Vertrauensfrage stellen: Erst dreimal vorgezogene Neuwahlen in der Bundesrepublik
Erst drei Mal gab es in der Geschichte der Bundesrepublik vorgezogene Neuwahlen: Willy Brandt stellte im September 1972 als erster Bundeskanzler überhaupt die Vertrauensfrage. Im Streit um die Ostpolitik liefen mehrere SPD- und FDP-Abgeordnete seiner Koalition zur Opposition über: Die vorgezogene Wahl zwei Monate später wurde mit 45,8 Prozent zum bislang größten Triumph der Sozialdemokraten.
Die anderen vorgezogenen Neuwahlen 1983 und 2005 besiegelten dagegen das Ende sozialdemokratischer Kanzlerschaften: Helmut Schmidt wurde schon im Herbst 1982 gestürzt, nachdem sein Koalitionspartner FDP zur Union floh. Und Gerhard Schröder verlor gegen Angela Merkels Union.
Die verfassungsrechtlichen Hürden für Neuwahlen sind hoch: Nach den schlechten Erfahrungen der Weimarer Republik hat der Bundestag kein Selbstauflösungsrecht und ein Bundeskanzler kann nur durch ein sogenanntes „konstruktives“ Misstrauensvotum gestürzt werden. Das bedeutet, im Parlament muss es eine Mehrheit für einen sofortigen Amtsnachfolger geben. Erst einmal gelang dies, als CDU-Chef Helmut Kohl mithilfe der FDP den SPD-Kanzler Schmidt stürzte. Auslöser war auch damals ein Wirtschaftspapier des damaligen FDP-Ministers Otto Graf Lambsdorff.
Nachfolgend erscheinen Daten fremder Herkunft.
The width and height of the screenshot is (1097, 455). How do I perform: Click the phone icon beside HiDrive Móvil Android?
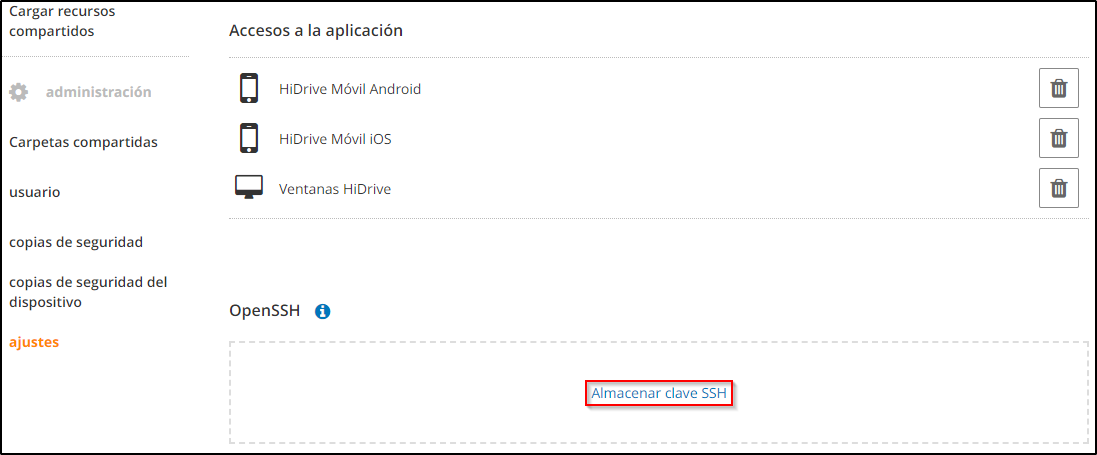pyautogui.click(x=249, y=89)
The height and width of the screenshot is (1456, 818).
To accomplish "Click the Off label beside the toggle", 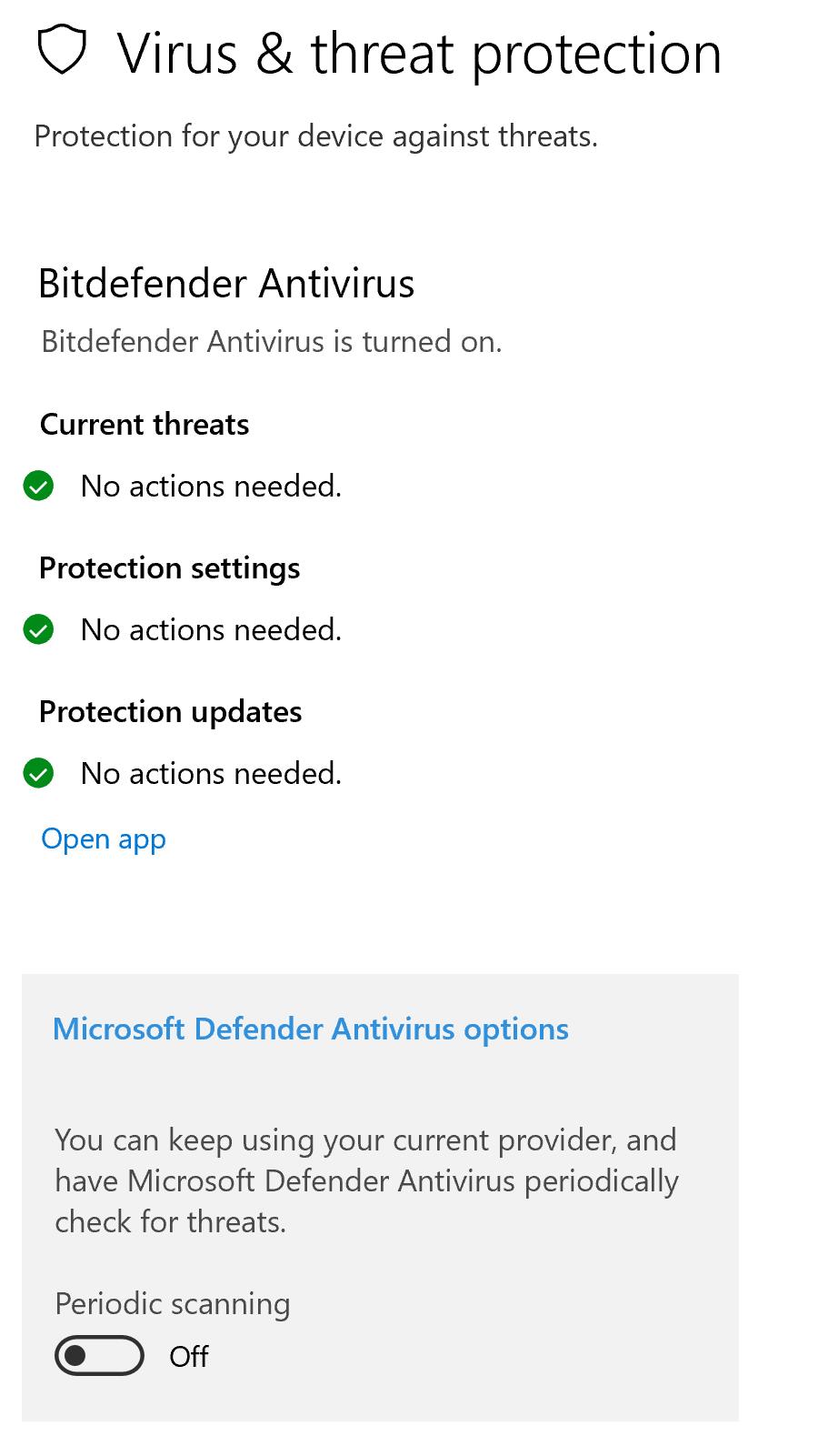I will coord(189,1356).
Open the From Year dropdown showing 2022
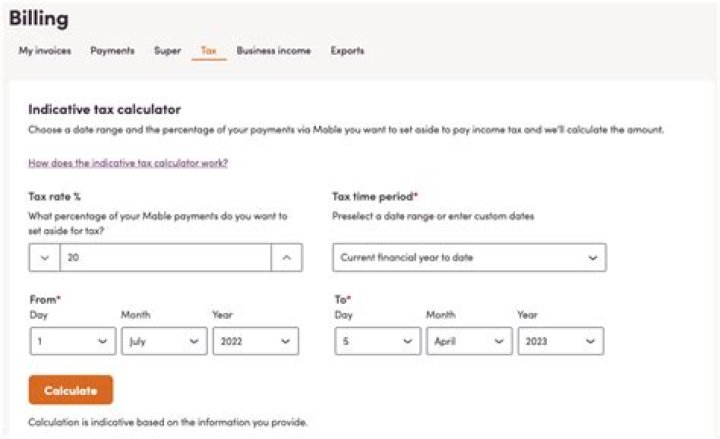Image resolution: width=720 pixels, height=439 pixels. pos(255,341)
Auch Kohl und Schröder wählten die Vertrauensfrage, um Neuwahlen zu erreichen
Kohl wählte ebenso wie später Schröder den Weg über das Mittel der Vertrauensfrage, um Neuwahlen zu erreichen. Obwohl beide Kanzler eine solide Regierungsmehrheit hatten, ließen ihre Fraktionen die Regierungschefs dennoch durchfallen: Bis heute sind solche „unechten“ Vertrauensfragen umstritten. Im Fall Schröder landete der Fall vor dem Bundesverfassungsgericht. Die Mehrheit der Karlsruher Richter gestand aber dem Bundeskanzler die Macht zu, in politischen Krisensituationen Neuwahlen erzwingen zu dürfen, und stärkte damit das bundesdeutsche System der sogenannten „Kanzlerdemokratie“.
Das bedeutet auch im Fall der Ampel: Auf den Kanzler kommt es an. Jetzt hat SPD-Amtsinhaber Olaf Scholz angekündigt, Mitte Januar die Vertrauensfrage zu stellen. Damit könnte er den Weg zu vorgezogenen Neuwahlen in Deutschland ebnen.